Tuesday, October 1, 2013

Another Voice

Today I attended a meeting that I go to every week. I have been going for a few years now and I have told many stories there. I have told stories about good things and hard things, about being a member of the Church of Jesus Christ of Latter-Day Saints, about being a redhead, and I have told stories about being adopted. Telling these stories at this meeting, it was not the first time I had spoken the words or told these stories. I have told and re-told them through almost every stage of my life and have no doubt that I will continually tell these stories.

Now, the meeting is over and I sit at my computer writing today's experience, unable to take in a breath and with tears rolling down my face. I have never cried or been sad about being adopted. In fact I have often declared that I have been happy to have been adopted. This is still true. I am happy, but today I heard a similar story to mine told by another person. He spoke calmly and without an excess of emotion, much as I have done in the past. He talked about wondering who he was becoming with new discoveries, what would happen to his relationships, and who was trust worthy of being involved with such personal explorations. I could say nothing to this man, this man who, without knowing it, was speaking much of my story, my thoughts and feelings, back to me. I could only sit with confessing eyes, looking at the others who might know some of my internal struggles.

It is hard, it is always hard to live a life that is only partially known, where the story is only ever partially told, and where the possibility (if that story is ever truly and completely told) might disrupt the very basis of who you understand yourself to be. I sit in my office and only now begin to feel the weight of these stories, told and untold. I weep for the fact that I always must have an answer to the questions because not having an answer would be worse.
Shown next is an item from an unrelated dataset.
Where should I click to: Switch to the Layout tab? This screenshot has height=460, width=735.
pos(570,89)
I weep for the fact that, any time I ask questions, my world quakes a little bit because of the unsurety of what speaking that question might mean. I weep for the unspoken question that I, my family, and my birth family do not dare to speak for fear of what they will do once put into words.
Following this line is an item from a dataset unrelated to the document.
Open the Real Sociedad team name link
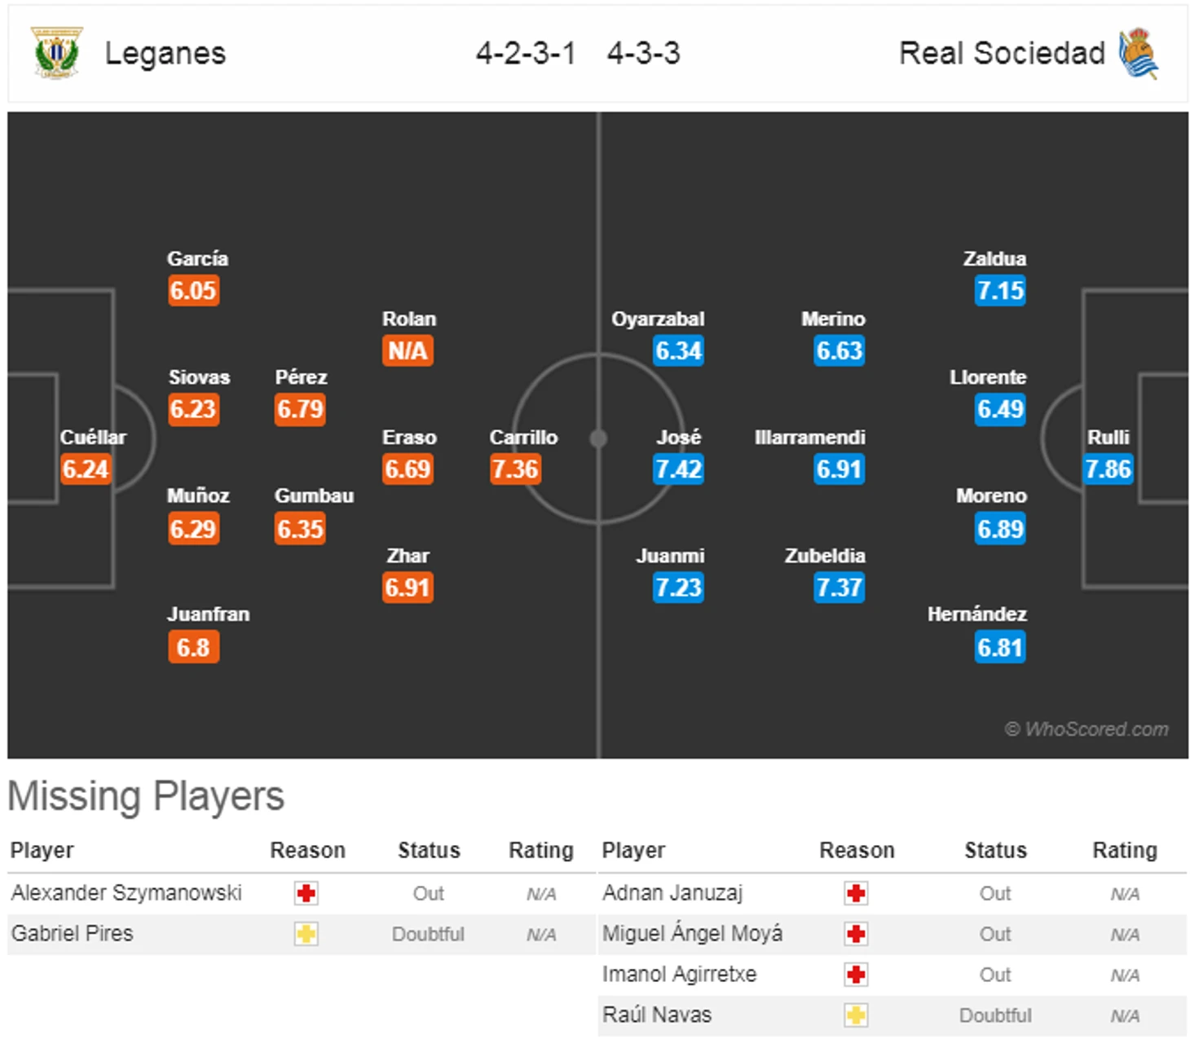This screenshot has height=1048, width=1190. [1002, 53]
I am also envious. Envious of those for whom it is easy to get some of the answers of which they seek. People have said that I am brave but I am not. I make weak attempts to find my origins. I fear what that discovery might do to the family I love and to who I know myself to be. I make excuses that I am dealing with enough right now and a disruption like that would through my focus. These are true things and will always be a consideration, but I wonder now, will this sudden pain I feel be put back on a shelf waiting for a day when I am not so busy to deal with what it is? Will I make any effort to understand this feeling and what to do with it, or will I once again retreat into other work or just look at my story through academic and phycological eyes so that I might distance myself?

Will I listen to this new voice within me? Will I...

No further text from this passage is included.